Perhaps even more impressively — and counterintuitively — the programming stunt has proven to be particularly potent with millennial adults, the very portion of the viewing audience that’s said to have given up on old-school TV. As ABC Family president Tom Ascheim puts it, even in the era of Netflix and chill, “It turns out people like Christmas.”
It’s easy to find evidence of just how powerful the 25 Days brand has become among younger viewers. Scan a Nielsen chart on just about any evening during the month of December, and an ABC Family holiday title will almost always be found among the top five non-sports cable offerings for the night. And while seasonal classics such as It’s a Charlie Brown Christmas, It’s a Wonderful Life, and Rudolph the Red-Nosed Reindeer still attract enough kids and nostalgic older viewers to earn a big overall viewership, 25 Days of Christmas fare now frequently outdraws even those beloved titles among millennials. At the start of December, a Saturday night showing of the 2003 Will Ferrell movie Elf drew more than four times as many young adults ages 18 to 34 as that same evening’s broadcast of Life on NBC, while just edging out the under-35 audience for ABC’s 50th-anniversary telecast of the Peanuts special earlier that same week. Amazingly, it wasn’t even the first showing of Elf this year: ABC Family had just shown the movie the night before.

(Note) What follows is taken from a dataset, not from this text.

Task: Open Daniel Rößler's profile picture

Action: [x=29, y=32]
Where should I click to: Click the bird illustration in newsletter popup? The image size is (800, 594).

While the universal appeal of Christmas can never be underestimated, love of the holidays alone doesn’t explain why the 25 Days franchise is so popular with younger audiences. Even Ascheim admits to being a bit astounded. “It defies the narrative,” he concedes, referring to the oft-reported idea that the rise of streaming networks means younger viewers no longer want to kick back and watch what some network suits are serving up. “But people love television, and they love it in all its forms. Lots of us experience television on demand all the time, but there’s something really great about a packaged and curated event. It’s why people still go to movie theaters. It’s what makes restaurants great, or really great travel experiences exciting.”

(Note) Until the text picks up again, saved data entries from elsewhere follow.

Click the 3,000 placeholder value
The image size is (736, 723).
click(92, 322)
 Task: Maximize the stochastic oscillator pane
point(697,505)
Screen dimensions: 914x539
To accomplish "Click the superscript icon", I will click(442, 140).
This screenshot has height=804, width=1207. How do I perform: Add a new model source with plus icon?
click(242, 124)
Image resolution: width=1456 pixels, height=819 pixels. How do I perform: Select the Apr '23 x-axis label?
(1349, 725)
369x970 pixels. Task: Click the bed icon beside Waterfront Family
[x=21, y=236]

Ascheim also points to data showing millennial viewers aren’t just watching 25 Days programming by themselves or their same-age peers. “People experience this in a multi-generational way,” he says. “We get kids, teenagers, young adults, big adults, men, women. There’s something about being around your family and wanting to do something that’s communal. We pull all those people together.”
The type of holiday programming ABC Family airs during 25 Days also makes a difference. While there’s a sprinkling of sap — Love Actually and The Preacher’s Wife get a few plays, as do some holiday rom-coms — most of the more than 60 movies and specials the network runs in December take a lighter approach to the season. “We have some stuff that’s heartwarming, but the place where we see the biggest numbers is where Christmas meets comedy,” Ascheim explains, pointing to titles such as Elf, The Santa Clause, and National Lampoon’s Christmas Vacation. “People like to party around Christmas. We all go to holiday parties, people like to sing, it’s festive. That’s what comes through on our air. It makes people feel like they’re in the season.”

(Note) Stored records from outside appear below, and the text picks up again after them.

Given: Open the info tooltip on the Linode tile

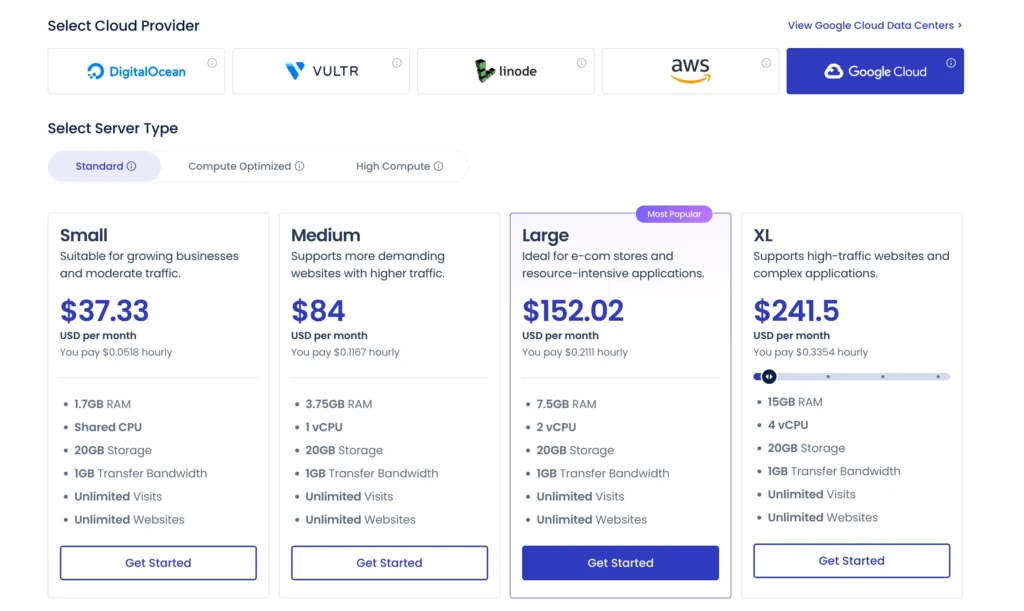Looking at the screenshot, I should pyautogui.click(x=581, y=61).
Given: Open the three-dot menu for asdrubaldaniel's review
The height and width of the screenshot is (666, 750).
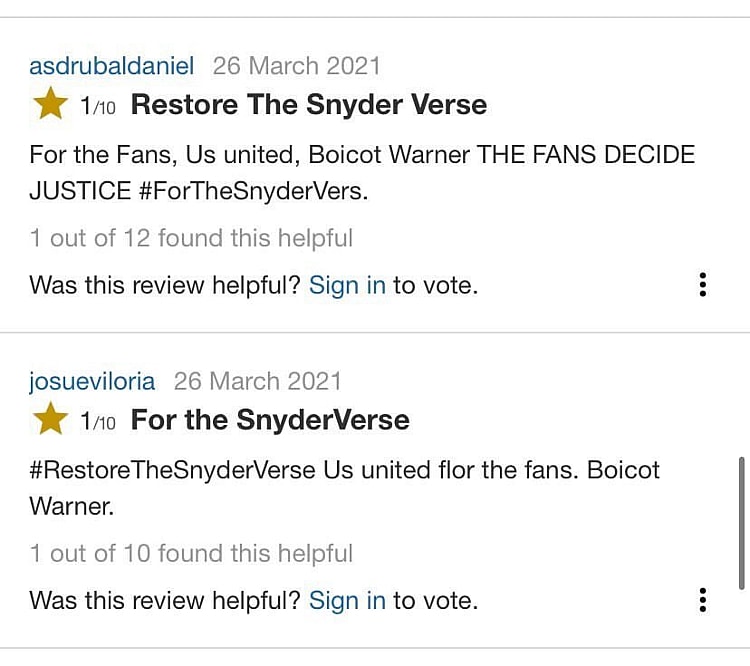Looking at the screenshot, I should pos(703,285).
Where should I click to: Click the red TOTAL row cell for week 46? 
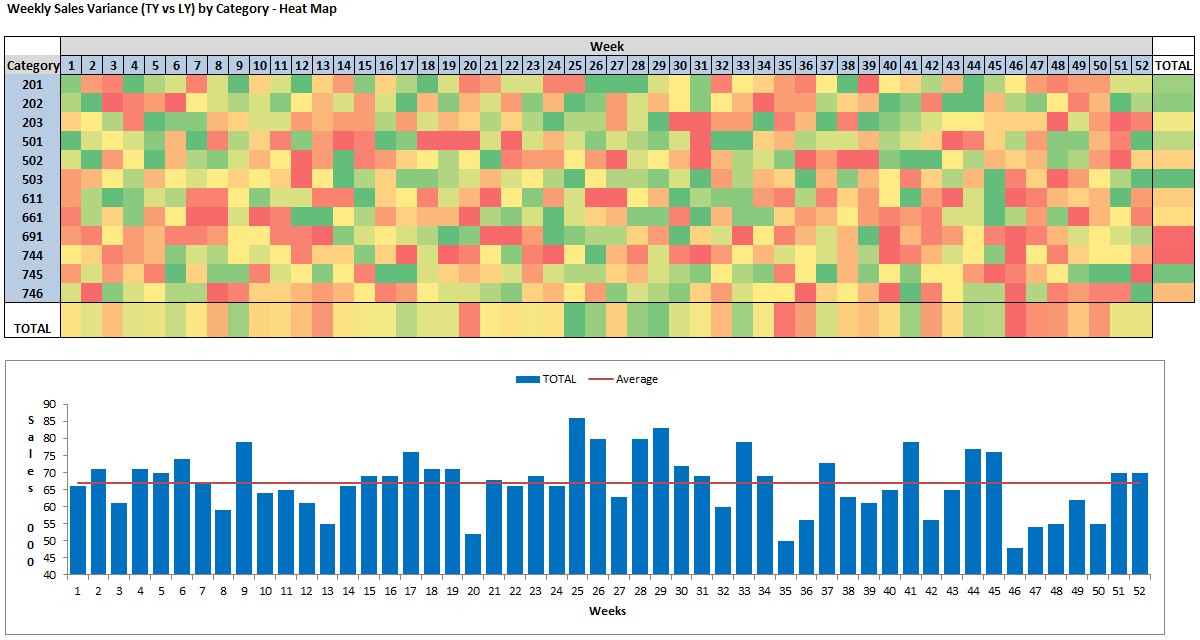(x=1015, y=320)
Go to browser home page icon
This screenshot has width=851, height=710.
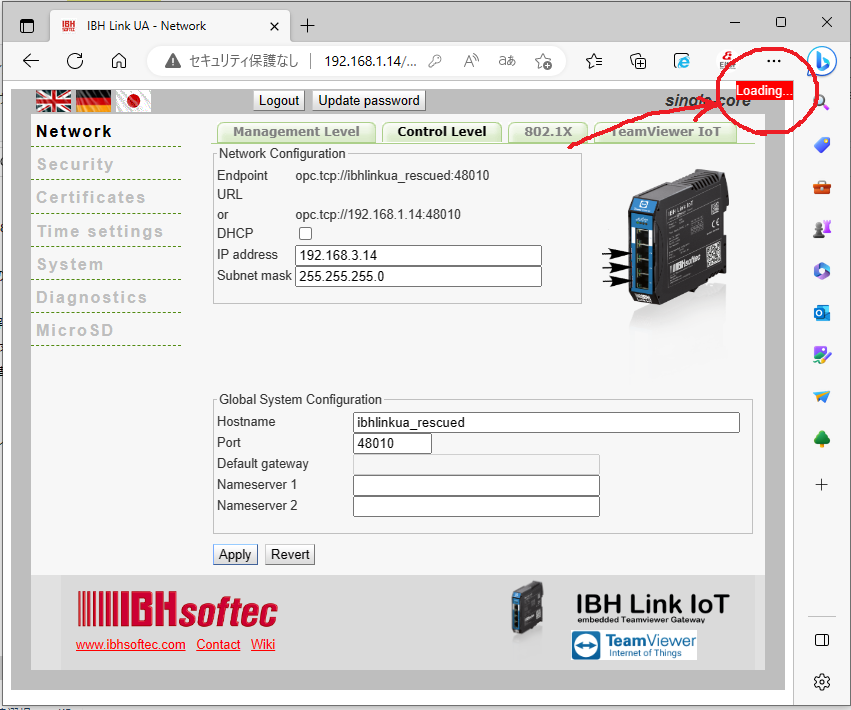119,61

This also sets 25 Days of Christmas apart from holiday programming franchises at other cable networks. Hallmark Channel and AMC also serve up heaping doses of holiday fare in December, and both networks see ratings spikes as a result. But Hallmark in particular takes a more reverent approach to the season, with more of an emphasis on the warm and fuzzy. This may help explain why the ABC franchise blows away its rivals: Last year, its holiday feature films drew around 200 percent more primetime viewers than those on AMC and Hallmark. The 25 Days viewer, with a median age last year of 32, was also much, much younger than the Hallmark (61) and AMC (50) movie fans.
At this point, 25 Days has one other thing going for it: Like so much else about the holiday season, it has become a tradition unto itself. The stunt was launched 20 years ago, back in 1996, when the network was under different ownership and known simply as the Family Channel. Middle-school kids who watched 25 Days programming with their parents now have young kids of their own — and so, at a time when networks have to scream loudly to get viewers to notice anything new, ABC Family can reliably count on millions of viewers to stop by every December for a dose of yuletide cheer.
It’s no wonder, then, that, even though ABC Family will rebrand itself as Freeform next month, Ascheim says 25 Days will be back in exactly the same form next winter. Viewers “tell us with their feet every year how important 25 Days of Christmas is to them. Like clockwork, they show up, and they show up in droves,” he says. “It has become a part of celebrating the season for a big part of America. There’s not a lot of reason to change that.”